Delay proposed for regional minimum wage increase
The proposal by the National Wage Council, submitted to the Prime Minister for approval, reflects the concerns of the business community, which is still reeling from the effects of the COVID-19 pandemic and struggling to recover amid rising commodity, logistics and transportation costs.
Workers are creating over 65 percent of the value of total social products and contribute more than 70 percent of the state budget revenue
Tran Thi Bich, representative of a foreign-invested enterprise in Vinh Phuc Province said, salaries are now higher than the regional minimum. For example, the minimum wage in Region II is currently set at VND3,920 million, but businesses already pay their employees more than VND4.3 million. She added that if the regional minimum wage increases, the insurance and overtime payments for employees will also rise, challenging many enterprises.
Nguyen Van Hoi of the Thai Nam Trading and Production Co., Ltd. agreed that increasing the minimum wage would incur other cost increases. This would be particularly hard for enterprises forced to accept orders yielding little or no profit in order to maintain production and ensure stable jobs.
Pham Hoai Nam, Head of the Department of Population and Labor Statistics, said 90 percent of enterprises implement the periodic regional wage increases. Nam noted that while raising the minimum wage is necessary in light of the rising cost of living, wages are also an input factor in production and increasing them risks the sustainability of enterprises.

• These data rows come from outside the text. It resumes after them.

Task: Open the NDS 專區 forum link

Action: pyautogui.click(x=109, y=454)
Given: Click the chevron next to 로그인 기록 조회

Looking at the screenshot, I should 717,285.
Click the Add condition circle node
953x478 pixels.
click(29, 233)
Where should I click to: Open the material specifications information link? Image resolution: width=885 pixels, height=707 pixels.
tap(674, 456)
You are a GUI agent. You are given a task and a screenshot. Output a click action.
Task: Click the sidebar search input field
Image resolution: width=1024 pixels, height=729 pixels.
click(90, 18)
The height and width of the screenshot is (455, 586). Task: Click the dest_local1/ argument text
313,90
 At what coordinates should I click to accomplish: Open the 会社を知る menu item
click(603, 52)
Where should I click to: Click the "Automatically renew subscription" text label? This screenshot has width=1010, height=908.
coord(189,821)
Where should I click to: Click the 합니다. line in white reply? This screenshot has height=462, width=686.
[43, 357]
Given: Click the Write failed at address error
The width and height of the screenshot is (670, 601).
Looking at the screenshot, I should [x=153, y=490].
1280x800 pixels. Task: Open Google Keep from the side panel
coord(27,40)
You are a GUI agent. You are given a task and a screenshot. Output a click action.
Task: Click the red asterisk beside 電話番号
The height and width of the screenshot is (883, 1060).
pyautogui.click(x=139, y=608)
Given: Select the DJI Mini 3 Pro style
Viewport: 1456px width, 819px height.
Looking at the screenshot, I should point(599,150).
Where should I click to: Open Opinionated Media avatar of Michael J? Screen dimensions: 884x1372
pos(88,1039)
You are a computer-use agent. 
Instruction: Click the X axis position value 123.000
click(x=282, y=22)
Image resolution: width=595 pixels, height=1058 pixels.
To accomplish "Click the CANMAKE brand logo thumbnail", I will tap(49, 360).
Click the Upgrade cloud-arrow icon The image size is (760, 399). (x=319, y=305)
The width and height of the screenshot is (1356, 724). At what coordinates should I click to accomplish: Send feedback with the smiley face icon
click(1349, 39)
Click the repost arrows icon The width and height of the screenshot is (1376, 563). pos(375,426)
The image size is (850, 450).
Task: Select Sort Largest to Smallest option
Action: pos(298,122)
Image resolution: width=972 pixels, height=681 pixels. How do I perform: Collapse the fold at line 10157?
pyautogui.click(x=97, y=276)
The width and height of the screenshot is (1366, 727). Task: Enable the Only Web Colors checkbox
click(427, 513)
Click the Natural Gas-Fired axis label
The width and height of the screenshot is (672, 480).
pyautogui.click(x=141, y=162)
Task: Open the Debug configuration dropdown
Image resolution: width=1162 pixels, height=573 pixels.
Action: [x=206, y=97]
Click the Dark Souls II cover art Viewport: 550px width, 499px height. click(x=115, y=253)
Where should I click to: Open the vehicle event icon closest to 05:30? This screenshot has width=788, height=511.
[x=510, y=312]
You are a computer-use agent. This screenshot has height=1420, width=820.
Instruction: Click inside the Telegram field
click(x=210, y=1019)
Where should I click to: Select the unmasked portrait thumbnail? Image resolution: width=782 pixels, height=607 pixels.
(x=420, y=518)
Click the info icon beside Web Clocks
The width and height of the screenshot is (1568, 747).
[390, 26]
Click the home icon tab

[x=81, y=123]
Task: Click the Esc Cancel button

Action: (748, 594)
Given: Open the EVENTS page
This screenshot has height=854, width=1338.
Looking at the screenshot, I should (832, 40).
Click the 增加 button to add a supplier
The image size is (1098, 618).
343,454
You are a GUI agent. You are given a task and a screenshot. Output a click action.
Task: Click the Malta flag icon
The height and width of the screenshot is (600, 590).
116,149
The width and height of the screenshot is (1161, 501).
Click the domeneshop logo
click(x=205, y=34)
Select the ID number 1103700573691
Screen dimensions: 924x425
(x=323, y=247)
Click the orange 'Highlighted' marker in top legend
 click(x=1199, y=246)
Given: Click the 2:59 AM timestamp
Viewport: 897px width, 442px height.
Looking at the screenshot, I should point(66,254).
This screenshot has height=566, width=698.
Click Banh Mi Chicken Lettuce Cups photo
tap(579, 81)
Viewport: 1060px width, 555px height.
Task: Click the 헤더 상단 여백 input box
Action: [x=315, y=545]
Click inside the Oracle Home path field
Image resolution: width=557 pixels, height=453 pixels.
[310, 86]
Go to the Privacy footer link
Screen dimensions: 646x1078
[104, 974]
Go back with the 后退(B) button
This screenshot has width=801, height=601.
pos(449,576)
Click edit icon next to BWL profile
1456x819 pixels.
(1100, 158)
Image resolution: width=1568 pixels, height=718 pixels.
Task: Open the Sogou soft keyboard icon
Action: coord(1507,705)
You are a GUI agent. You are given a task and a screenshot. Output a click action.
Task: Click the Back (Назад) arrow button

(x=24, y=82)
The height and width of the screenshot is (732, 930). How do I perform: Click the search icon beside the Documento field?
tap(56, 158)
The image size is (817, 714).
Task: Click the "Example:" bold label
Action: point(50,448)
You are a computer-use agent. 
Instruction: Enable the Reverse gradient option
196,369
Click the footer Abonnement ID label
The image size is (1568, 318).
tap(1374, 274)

Balancing worker-business needs
Reflecting these competing interests and the upcoming implementation date, eight associations recently proposed that the government increase the regional minimum wage on January 1, 2023 rather than on July 1 of this year as planned. The business community has explained that production, financial and order plans were all built at the end of last year, meaning that selling prices cannot be increased to offset wage costs. Many businesses also argue that they increased wages in early 2021 and 2022 and need more time to prepare for another hike.
Although no official decision has been made, Nguyen Van Hoi is also worried that the wage increase may lead to an increase in commodity prices, causing adverse impacts on business and the economy. He therefore proposed that authorities control price increases following the wage hikes to prevent adverse consequences.
Economic experts are warning that unless commodity prices are well managed, workers, businesses and the macroeconomy will all suffer as inflation rises. Therefore, relevant agencies need to take careful steps to ensure a balance between employee difficulties and those of their employers.
Economic expert Le Dang Doanh, former director of the Central Institute for Economic Management:
Increasing the regional minimum wage reflects the effort of the business community to share difficulties with
the employees who suffered the pandemic impacts. However, both businesses and employees can ease
difficulties themselves by reducing unnecessary costs and striving to increase productivity.